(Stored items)
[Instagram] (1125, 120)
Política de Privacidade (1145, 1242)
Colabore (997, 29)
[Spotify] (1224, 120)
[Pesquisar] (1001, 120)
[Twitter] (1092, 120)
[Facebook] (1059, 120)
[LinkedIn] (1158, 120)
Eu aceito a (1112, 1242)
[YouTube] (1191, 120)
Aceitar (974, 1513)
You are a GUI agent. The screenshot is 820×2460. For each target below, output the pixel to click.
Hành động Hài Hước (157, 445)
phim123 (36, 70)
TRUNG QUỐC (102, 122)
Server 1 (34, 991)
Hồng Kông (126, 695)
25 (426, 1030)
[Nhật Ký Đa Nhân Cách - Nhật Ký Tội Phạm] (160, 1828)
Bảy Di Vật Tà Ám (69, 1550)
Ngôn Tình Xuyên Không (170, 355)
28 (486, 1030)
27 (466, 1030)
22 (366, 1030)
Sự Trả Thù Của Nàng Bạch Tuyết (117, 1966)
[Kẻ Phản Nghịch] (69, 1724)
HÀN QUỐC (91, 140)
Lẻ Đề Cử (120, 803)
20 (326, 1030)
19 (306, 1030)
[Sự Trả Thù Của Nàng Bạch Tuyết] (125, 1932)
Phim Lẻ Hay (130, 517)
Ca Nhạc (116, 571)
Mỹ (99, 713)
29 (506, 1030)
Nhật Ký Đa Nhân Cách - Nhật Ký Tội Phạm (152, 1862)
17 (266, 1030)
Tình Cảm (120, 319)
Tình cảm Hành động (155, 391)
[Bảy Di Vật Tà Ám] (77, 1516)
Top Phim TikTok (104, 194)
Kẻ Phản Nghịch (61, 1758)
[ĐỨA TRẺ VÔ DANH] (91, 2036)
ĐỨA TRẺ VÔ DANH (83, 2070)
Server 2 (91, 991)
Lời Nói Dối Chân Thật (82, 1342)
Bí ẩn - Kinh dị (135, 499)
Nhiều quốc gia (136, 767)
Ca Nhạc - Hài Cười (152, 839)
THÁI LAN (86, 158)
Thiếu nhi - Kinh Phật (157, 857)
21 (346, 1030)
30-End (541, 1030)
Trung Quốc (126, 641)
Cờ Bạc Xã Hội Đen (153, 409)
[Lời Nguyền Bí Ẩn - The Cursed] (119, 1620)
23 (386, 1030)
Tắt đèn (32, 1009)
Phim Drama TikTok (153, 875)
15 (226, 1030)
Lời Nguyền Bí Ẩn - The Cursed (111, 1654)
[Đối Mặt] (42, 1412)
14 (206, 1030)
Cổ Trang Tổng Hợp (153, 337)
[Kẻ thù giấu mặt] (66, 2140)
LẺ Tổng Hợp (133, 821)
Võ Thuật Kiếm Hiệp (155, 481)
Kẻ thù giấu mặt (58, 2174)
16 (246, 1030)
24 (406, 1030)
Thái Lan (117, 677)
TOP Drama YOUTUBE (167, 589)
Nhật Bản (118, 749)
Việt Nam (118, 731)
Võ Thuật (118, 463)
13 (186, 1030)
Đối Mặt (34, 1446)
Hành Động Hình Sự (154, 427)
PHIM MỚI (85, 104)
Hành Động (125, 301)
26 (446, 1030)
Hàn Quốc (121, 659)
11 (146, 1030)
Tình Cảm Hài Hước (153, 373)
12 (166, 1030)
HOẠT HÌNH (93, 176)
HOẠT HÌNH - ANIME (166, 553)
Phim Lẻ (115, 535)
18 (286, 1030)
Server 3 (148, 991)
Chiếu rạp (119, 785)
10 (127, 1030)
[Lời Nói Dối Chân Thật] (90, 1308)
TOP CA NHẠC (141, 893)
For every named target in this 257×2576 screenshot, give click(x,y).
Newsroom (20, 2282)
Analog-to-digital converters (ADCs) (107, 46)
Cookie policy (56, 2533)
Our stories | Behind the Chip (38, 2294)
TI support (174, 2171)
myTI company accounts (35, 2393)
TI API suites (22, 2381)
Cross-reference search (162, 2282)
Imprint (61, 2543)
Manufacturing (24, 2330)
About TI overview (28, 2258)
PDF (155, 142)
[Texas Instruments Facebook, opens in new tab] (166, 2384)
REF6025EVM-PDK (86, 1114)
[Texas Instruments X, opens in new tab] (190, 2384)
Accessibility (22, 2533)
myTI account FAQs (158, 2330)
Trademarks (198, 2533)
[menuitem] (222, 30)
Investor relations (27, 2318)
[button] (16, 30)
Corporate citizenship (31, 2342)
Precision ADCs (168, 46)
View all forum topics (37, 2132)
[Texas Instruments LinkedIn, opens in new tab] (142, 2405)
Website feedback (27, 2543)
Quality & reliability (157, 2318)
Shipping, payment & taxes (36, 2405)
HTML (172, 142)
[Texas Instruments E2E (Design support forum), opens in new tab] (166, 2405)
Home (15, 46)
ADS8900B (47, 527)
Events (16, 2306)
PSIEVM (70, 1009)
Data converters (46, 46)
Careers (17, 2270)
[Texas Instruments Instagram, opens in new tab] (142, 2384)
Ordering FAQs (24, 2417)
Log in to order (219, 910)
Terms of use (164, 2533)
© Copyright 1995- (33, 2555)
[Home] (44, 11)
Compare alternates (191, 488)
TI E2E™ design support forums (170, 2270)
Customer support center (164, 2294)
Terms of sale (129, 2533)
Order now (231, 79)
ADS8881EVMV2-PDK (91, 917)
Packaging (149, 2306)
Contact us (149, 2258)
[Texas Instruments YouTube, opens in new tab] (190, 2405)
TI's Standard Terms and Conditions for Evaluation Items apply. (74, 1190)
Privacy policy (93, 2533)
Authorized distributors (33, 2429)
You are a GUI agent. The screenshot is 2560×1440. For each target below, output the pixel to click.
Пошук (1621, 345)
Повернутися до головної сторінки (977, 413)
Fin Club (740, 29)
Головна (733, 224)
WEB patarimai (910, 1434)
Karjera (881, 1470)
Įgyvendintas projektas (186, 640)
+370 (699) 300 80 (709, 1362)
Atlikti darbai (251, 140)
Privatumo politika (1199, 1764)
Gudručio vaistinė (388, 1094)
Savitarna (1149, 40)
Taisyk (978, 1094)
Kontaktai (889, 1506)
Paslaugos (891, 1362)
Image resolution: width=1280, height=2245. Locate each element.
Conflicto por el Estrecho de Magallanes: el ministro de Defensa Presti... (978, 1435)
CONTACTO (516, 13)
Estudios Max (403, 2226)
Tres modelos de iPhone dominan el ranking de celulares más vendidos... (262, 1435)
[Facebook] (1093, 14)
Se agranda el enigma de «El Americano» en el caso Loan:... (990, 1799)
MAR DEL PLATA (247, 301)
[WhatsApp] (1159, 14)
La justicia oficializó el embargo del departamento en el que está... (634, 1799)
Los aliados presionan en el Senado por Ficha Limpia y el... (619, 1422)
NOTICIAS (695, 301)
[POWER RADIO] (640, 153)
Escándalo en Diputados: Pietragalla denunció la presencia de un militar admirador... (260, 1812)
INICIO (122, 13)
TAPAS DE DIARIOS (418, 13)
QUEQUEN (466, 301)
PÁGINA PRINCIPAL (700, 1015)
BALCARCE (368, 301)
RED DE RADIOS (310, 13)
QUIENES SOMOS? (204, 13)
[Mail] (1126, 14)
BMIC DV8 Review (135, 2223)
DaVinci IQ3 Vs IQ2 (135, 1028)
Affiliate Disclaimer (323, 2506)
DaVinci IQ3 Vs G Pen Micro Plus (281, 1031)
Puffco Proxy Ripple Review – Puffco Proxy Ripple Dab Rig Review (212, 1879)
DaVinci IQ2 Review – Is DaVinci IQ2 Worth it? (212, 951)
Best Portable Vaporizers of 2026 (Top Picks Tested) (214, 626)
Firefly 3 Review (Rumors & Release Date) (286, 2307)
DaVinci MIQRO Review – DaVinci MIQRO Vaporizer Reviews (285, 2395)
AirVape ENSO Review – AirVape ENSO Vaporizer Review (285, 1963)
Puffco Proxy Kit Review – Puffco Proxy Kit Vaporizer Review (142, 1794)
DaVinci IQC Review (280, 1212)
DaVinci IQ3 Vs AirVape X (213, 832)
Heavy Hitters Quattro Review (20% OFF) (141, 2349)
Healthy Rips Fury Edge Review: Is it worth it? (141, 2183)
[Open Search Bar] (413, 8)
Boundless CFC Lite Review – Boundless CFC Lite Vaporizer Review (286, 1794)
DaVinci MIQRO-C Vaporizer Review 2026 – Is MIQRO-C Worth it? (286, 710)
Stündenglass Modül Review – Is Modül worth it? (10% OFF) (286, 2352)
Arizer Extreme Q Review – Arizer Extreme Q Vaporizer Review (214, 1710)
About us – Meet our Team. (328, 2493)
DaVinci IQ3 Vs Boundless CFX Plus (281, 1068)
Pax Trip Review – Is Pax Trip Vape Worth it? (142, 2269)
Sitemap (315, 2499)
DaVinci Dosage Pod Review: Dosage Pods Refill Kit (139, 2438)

■ **WHAT TO PRODUCE**
Taking the lines above, repeat exactly those from the line that contains "[Texas Instruments Facebook, opens" through the line that contains "[Texas Instruments YouTube, opens", and both of those lines as well. Include nothing else.

■ **RESPONSE BELOW**
[Texas Instruments Facebook, opens in new tab] (166, 2384)
REF6025EVM-PDK (86, 1114)
[Texas Instruments X, opens in new tab] (190, 2384)
Accessibility (22, 2533)
myTI account FAQs (158, 2330)
Trademarks (198, 2533)
[menuitem] (222, 30)
Investor relations (27, 2318)
[button] (16, 30)
Corporate citizenship (31, 2342)
Precision ADCs (168, 46)
View all forum topics (37, 2132)
[Texas Instruments LinkedIn, opens in new tab] (142, 2405)
Website feedback (27, 2543)
Quality & reliability (157, 2318)
Shipping, payment & taxes (36, 2405)
HTML (172, 142)
[Texas Instruments E2E (Design support forum), opens in new tab] (166, 2405)
Home (15, 46)
ADS8900B (47, 527)
Events (16, 2306)
PSIEVM (70, 1009)
Data converters (46, 46)
Careers (17, 2270)
[Texas Instruments Instagram, opens in new tab] (142, 2384)
Ordering FAQs (24, 2417)
Log in to order (219, 910)
Terms of use (164, 2533)
© Copyright 1995- (33, 2555)
[Home] (44, 11)
Compare alternates (191, 488)
TI E2E™ design support forums (170, 2270)
Customer support center (164, 2294)
Terms of sale (129, 2533)
Order now (231, 79)
ADS8881EVMV2-PDK (91, 917)
Packaging (149, 2306)
Contact us (149, 2258)
[Texas Instruments YouTube, opens in new tab] (190, 2405)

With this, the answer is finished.